Il faut savoir que l'on consacre environ cinq ans de sa vie à l'activité onirique ! Notre vie consciente ne se déroule qu'à la surface de nous-même, se limitant le plus souvent à l'intellect et à nos sens qui sont des passerelles jetées entre le monde et nous. Mais nous vivons en marge de nous-mêmes et le rêve nous permet de nous retrouver, de nous faire traverser le miroir qui ne renvoie qu'une image superficielle.

En nous permettant d'élargir notre Moi (ce qui n'a rien à voir avec le narcissisme), nous mettons l'ego en péril. Le rêve nous incite à transformer cette matière brute qui dort en nous et peut nous y aider car il est notre guide intérieur.

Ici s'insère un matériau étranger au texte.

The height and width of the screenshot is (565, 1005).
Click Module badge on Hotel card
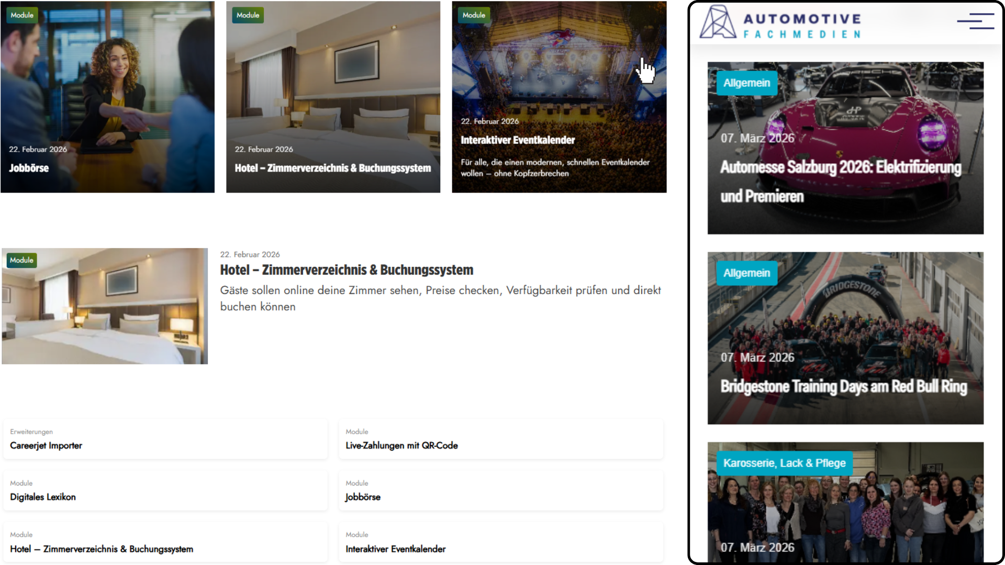click(248, 15)
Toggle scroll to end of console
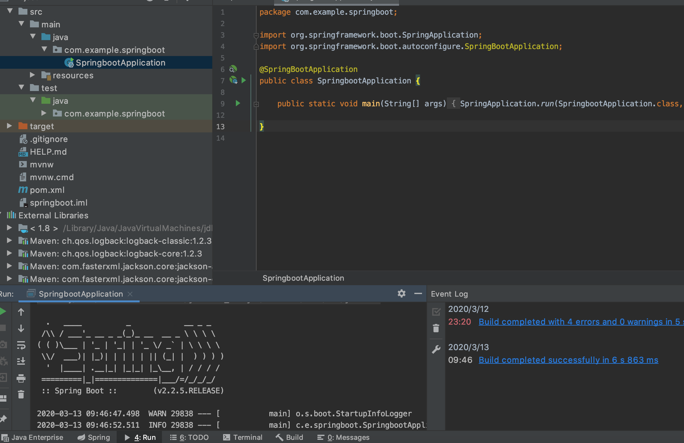Screen dimensions: 684x443 [21, 361]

Donnez-moi un rêve où vivre parce que la réalité est en train de me tuer.

Jim Morrison

Certaines personnes ne vivent qu'en façade et leur intérieur abrite un cadavre. Car cultiver son intériorité est comme entretenir un jardin ou un potager qui peut mourir faute de soins. Ceux qui ne vivent que par ou pour les autres en laissant dépérir leur intérieur ne sont ni généreux ni altruistes mais au contraire des parasites énergétiques car, ne sachant plus puiser dans leur énergie vitale (l'inconscient), ils ont besoin de celle d'autrui pour subsister. Ces individus sont en conflit permanent car leur psyché est en pièces détachées au lieu de former un tout. L'angoisse qu'ils ressentent vient du rejet du gardien de la barrière entre leur monde quotidien et leur monde intérieur. Plus on le rejette, plus la névrose s'accentue.

L'état de grâce

Le rêve est donc un agrandissement de notre champ psychique et nous permet d'avoir une vie plus large en échappant à la prison de notre intellect qui fragmente et contrôle tout. Notre conscience est toujours horizontale (passé-présent-futur) et n'évolue pas alors que l'inconscient permet de transcender les conflits pour les dissoudre (mouvement vertical).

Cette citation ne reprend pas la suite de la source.